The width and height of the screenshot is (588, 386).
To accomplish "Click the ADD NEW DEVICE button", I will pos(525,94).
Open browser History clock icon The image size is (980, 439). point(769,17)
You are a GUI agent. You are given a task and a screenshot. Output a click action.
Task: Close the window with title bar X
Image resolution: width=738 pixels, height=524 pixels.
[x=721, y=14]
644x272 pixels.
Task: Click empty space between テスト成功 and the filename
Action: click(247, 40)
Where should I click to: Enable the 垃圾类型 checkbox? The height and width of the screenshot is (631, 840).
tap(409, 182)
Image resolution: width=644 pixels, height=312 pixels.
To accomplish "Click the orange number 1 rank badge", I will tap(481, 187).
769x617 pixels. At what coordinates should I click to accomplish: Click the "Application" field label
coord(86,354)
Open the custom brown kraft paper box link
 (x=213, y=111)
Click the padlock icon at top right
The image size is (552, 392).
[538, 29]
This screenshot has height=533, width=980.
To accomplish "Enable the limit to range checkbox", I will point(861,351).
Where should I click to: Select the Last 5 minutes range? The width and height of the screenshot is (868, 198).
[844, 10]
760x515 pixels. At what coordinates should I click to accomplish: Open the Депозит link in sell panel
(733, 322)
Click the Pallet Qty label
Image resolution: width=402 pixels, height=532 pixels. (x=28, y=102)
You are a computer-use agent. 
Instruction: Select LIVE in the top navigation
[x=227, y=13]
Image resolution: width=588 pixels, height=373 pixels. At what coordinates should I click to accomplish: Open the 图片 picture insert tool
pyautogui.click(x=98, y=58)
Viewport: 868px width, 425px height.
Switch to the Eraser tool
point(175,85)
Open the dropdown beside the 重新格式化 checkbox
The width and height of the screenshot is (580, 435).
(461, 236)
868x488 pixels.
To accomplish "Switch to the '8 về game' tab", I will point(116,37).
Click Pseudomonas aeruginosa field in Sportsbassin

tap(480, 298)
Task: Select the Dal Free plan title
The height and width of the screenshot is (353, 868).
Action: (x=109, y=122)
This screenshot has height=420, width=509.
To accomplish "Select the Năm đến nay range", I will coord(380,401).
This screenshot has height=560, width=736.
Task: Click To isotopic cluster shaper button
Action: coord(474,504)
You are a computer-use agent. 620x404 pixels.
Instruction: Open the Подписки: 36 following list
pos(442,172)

----------

§ Your objective
The expected response is the full set of records, reproduced exactly.

§ Solution
The width and height of the screenshot is (588, 386).
To accomplish "Click the ADD NEW DEVICE button", I will pos(525,94).
Open browser History clock icon The image size is (980, 439). point(769,17)
You are a GUI agent. You are given a task and a screenshot. Output a click action.
Task: Close the window with title bar X
Image resolution: width=738 pixels, height=524 pixels.
[x=721, y=14]
644x272 pixels.
Task: Click empty space between テスト成功 and the filename
Action: click(247, 40)
Where should I click to: Enable the 垃圾类型 checkbox? The height and width of the screenshot is (631, 840).
tap(409, 182)
Image resolution: width=644 pixels, height=312 pixels.
To accomplish "Click the orange number 1 rank badge", I will tap(481, 187).
769x617 pixels. At what coordinates should I click to accomplish: Click the "Application" field label
coord(86,354)
Open the custom brown kraft paper box link
 (x=213, y=111)
Click the padlock icon at top right
The image size is (552, 392).
[538, 29]
This screenshot has height=533, width=980.
To accomplish "Enable the limit to range checkbox", I will point(861,351).
Where should I click to: Select the Last 5 minutes range? The width and height of the screenshot is (868, 198).
[844, 10]
760x515 pixels. At what coordinates should I click to accomplish: Open the Депозит link in sell panel
(733, 322)
Click the Pallet Qty label
Image resolution: width=402 pixels, height=532 pixels. (x=28, y=102)
You are a computer-use agent. 
Instruction: Select LIVE in the top navigation
[x=227, y=13]
Image resolution: width=588 pixels, height=373 pixels. At what coordinates should I click to accomplish: Open the 图片 picture insert tool
pyautogui.click(x=98, y=58)
Viewport: 868px width, 425px height.
Switch to the Eraser tool
point(175,85)
Open the dropdown beside the 重新格式化 checkbox
The width and height of the screenshot is (580, 435).
(461, 236)
868x488 pixels.
To accomplish "Switch to the '8 về game' tab", I will point(116,37).
Click Pseudomonas aeruginosa field in Sportsbassin

tap(480, 298)
Task: Select the Dal Free plan title
The height and width of the screenshot is (353, 868).
Action: (x=109, y=122)
This screenshot has height=420, width=509.
To accomplish "Select the Năm đến nay range", I will coord(380,401).
This screenshot has height=560, width=736.
Task: Click To isotopic cluster shaper button
Action: coord(474,504)
You are a computer-use agent. 620x404 pixels.
Instruction: Open the Подписки: 36 following list
pos(442,172)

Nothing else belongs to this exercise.